GPU-Outsourcing Trusted Execution of Neural Network Training
A framework leveraging GPU and Intel SGX to protect privacy of training data, model, and queries while achieving high-performance training and prediction
The details of this project are presented in the following paper:
Goten: GPU-Outsourcing Trusted Execution of Neural Network Training Lucien K. L. Ng, Sherman S. M. Chow, Anna P. Y. Woo, Donald P. H. Wong, Yongjun Zhao To appear in AAAI-21
Install Intel's linux-sgx and linux-sgx-driver. We tested our code on SGX SDK 2.6
Install PyTorch with Python3. You may install it using Anaconda
conda create -n goten python=3.6
conda install pytorch=1.2.0 torchvision cudatoolkit=10.0 -c pytorch
Make the C++ part of this repo
make -j4
Source your Intel SGK SDK environment. For example
source /opt/intel/sgxsdk/environment
Run VGG11
If you want to run all 3 non-colluding servers in a local machine, run the following command
python -m python.vgg
If the servers are distributed on different machines, please mark them as S0, S1, and S2, then
S0 run the following command, where IPS0 is the IP address of S0
python -m python.vgg --ip="$IPS0" -s 0
For S1
python -m python.vgg --ip="$IPS0" -s 1
For S2
python -m python.vgg --ip="$IPS0" -s 2
The guide of building and running CaffeSCONE is store in the folder named CaffeSCONE.

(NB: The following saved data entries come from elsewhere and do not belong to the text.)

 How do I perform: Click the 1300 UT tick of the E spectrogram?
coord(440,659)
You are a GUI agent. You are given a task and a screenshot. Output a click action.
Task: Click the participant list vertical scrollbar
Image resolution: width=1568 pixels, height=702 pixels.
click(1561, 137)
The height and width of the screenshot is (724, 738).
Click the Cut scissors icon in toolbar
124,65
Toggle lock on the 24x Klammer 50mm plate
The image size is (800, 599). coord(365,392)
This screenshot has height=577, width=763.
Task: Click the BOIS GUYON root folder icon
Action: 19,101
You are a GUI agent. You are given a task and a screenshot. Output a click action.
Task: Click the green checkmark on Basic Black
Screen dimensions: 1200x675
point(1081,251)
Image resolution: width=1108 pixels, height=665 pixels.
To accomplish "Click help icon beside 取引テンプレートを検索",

DO NOT USE THIS SOFTWARE TO SECURE ANY REAL-WORLD DATA OR COMPUTATION!
This software is a proof-of-concept meant for performance testing of the Goten framework ONLY. It is full of security vulnerabilities that facilitate testing, debugging and performance measurements. In any real-world deployment, these vulnerabilities can be easily exploited to leak all user inputs.
Some parts that have a negligble impact on performance but that are required for a real-world deployment are not currently implemented (e.g., setting up a secure communication channel with a remote client and producing verifiable attestations).
we reuse some code of Slalom (Tramer & Boneh, 2019), including their code of crypgtographicially-secure random number generation and encryption/decryption, and their OS-call-free version of Eigen, a linear algebra library.